Before you read this post it is important for you to understand where I am coming from, what is in my heart. The following thoughts and questions are the result of my own personal reflections. Me looking into my life, and my thoughts, and seeing things I don’t like. Areas that need changing, attitudes that are destructive, focuses that are not healthy or helpful. Please bear that in mind as you read on.
I have been listening a lot lately. Asking myself questions. Trying to get to the bottom of this check I feel in my spirit.
I look at the woman who gets up an hour early every weekday morning and goes to the gym. I envy her body, I admire her discipline and her rock firm abs. But to the woman who gets up early every morning to clip coupons, in an effort to save money and be a good steward of what God has given her, I laugh and roll my eyes. Why? Why do I do that?

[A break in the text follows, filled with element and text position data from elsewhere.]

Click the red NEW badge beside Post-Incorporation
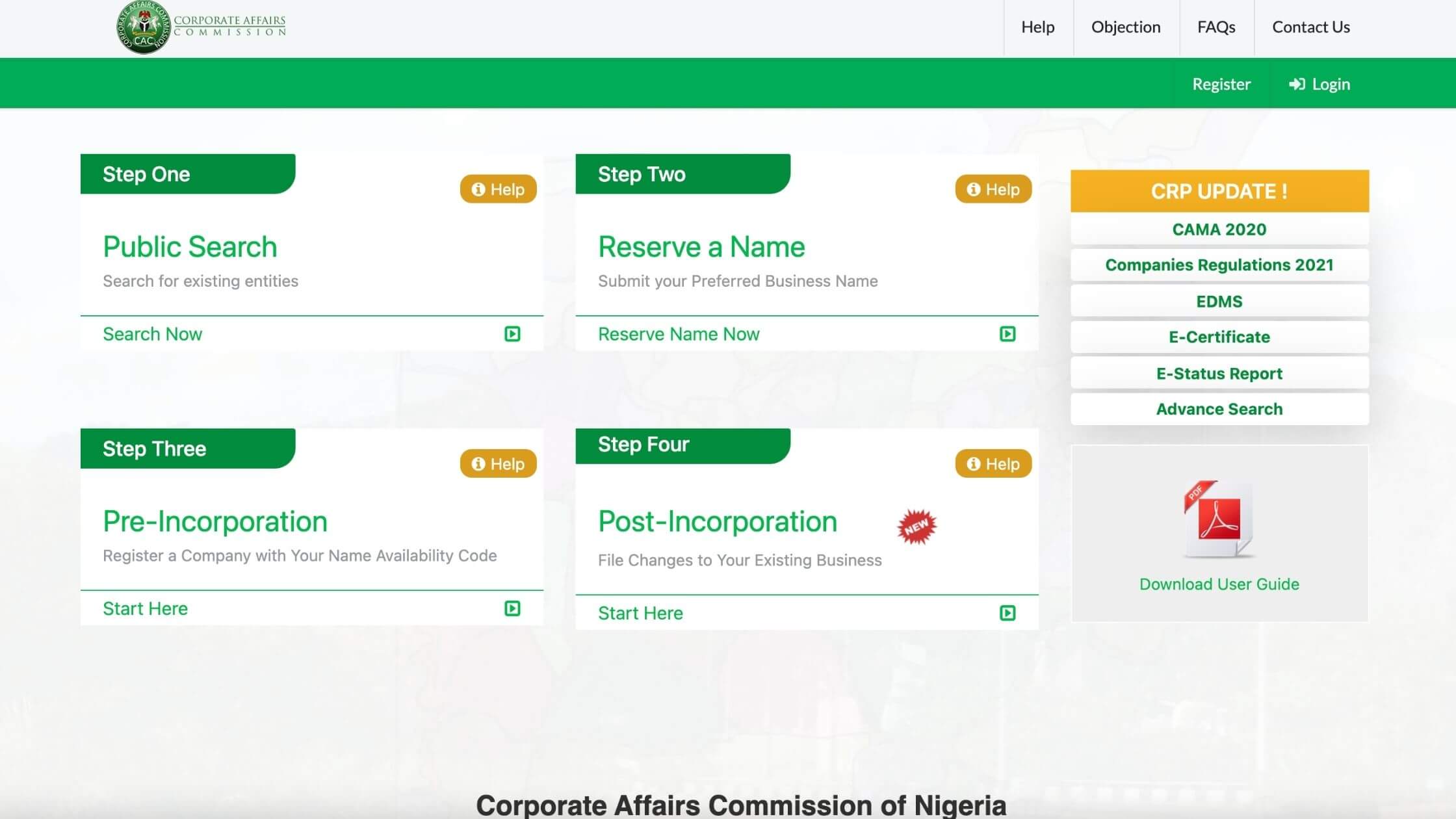The width and height of the screenshot is (1456, 819). click(916, 526)
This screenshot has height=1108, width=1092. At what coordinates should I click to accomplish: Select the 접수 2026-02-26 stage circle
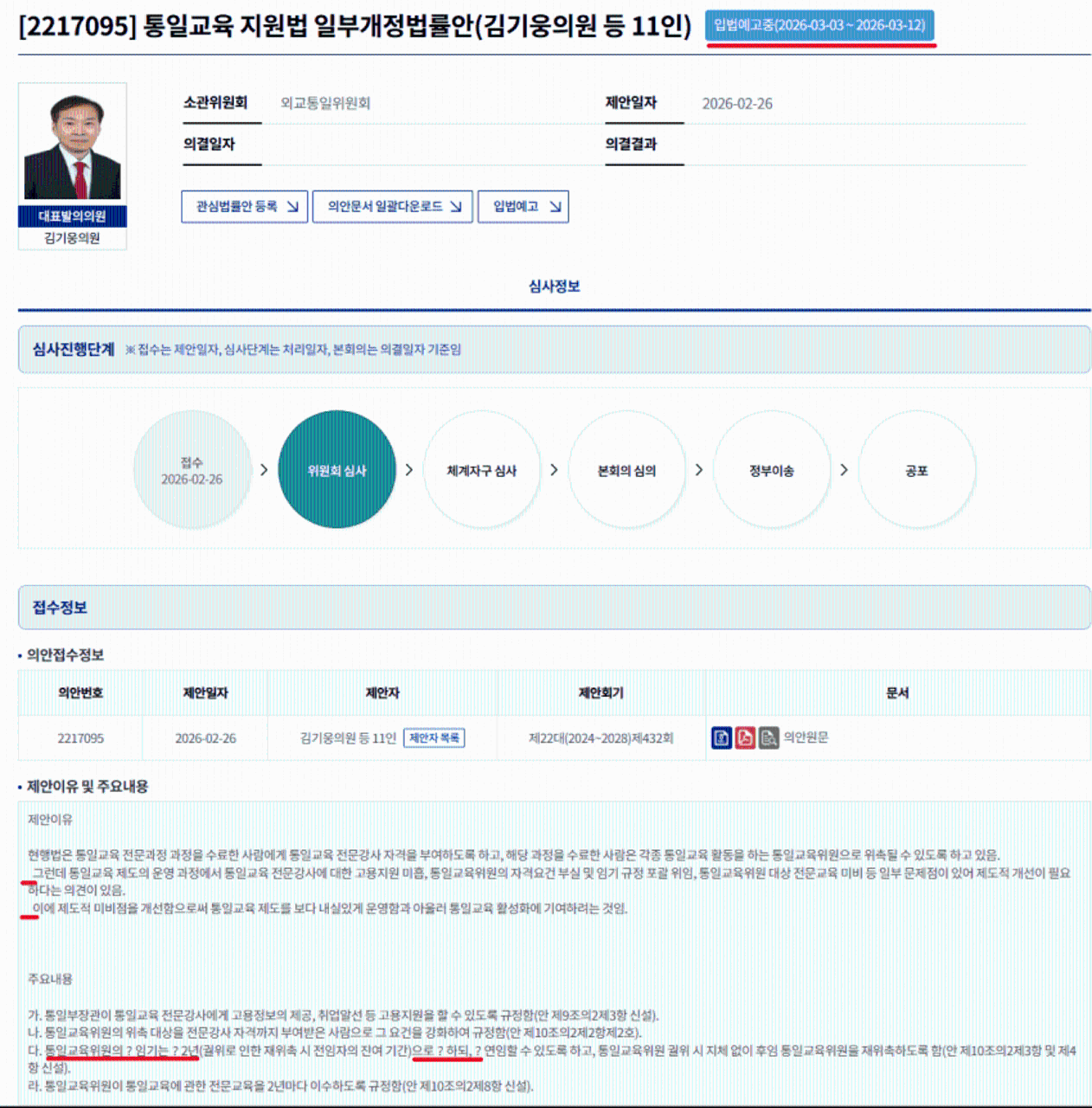tap(192, 470)
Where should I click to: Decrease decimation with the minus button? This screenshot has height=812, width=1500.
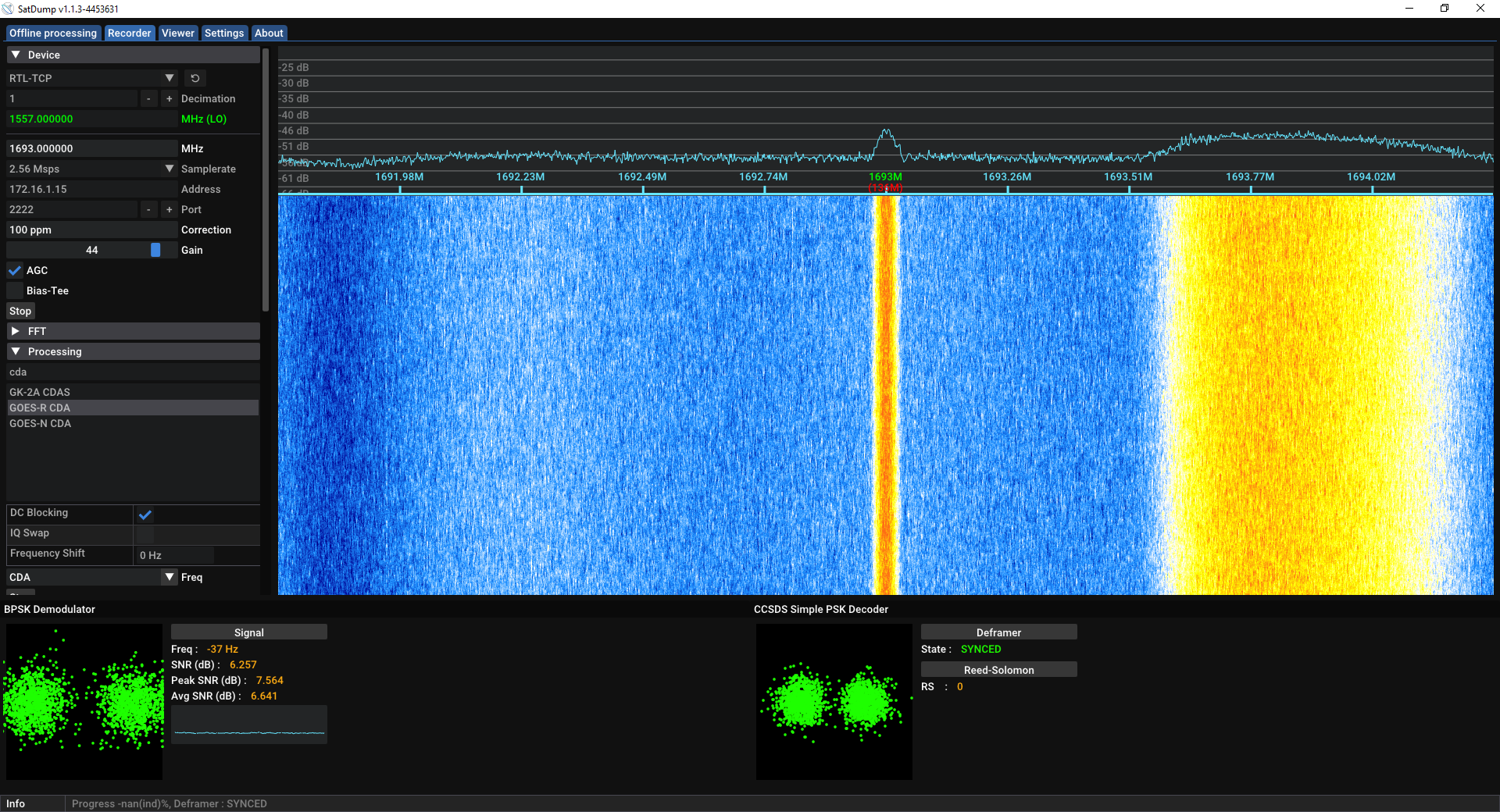148,98
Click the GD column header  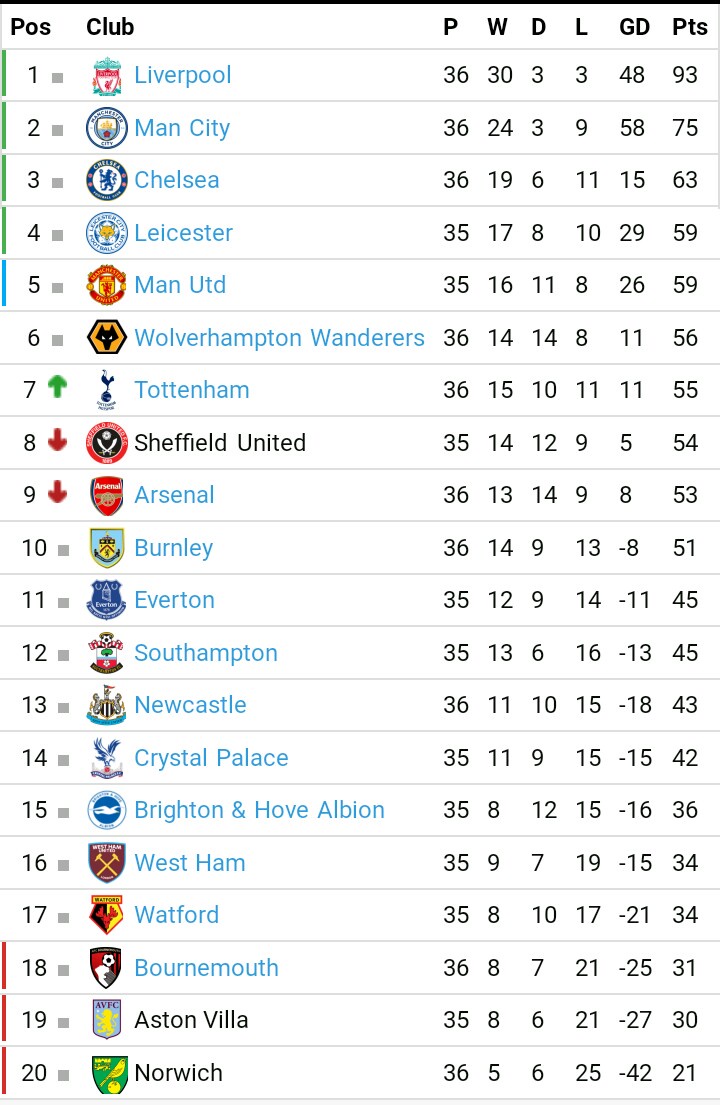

I speak admirably of the woman with the enviable wardrobe, full of all the styles and brands that I know so well. While privately I ridicule the woman who treats her husband like a king. The one who, after so many years of marriage still lights up when she sees him, and never passes up an opportunity to praise him. I shake my head and say, “Oh she’ll grow out of that soon enough” or, “Sheesh you’d think they were newlyweds.” When truth be told, it’s not something she should ever “grow out of”, and making sarcastic comments about one’s husband is not a sign of maturity (again, this is me pointing a finger in my own chest).
I sometimes wonder, as women, are we really bringing out the best in each other? Are we (am I) admiring things that are worthy of my admiration? What is the message we are sending each other? When I see a woman who is striving for excellence am I encouraging her, or am I a stumbling block to her? Do I let my own insecurities get in the way? I fear that all too often I am a stumbling block. I am realizing that my own thoughts and attitudes affect more than just myself. I am learning that we are connected to each other in ways we don’t always acknowledge.
I want to change. I want to be a help to my sisters in the Lord, not a hindrance. I want to cheer for you! Not hold you at a level that makes me feel comfortable and safe. I have a long way to go, but I’m ready to start.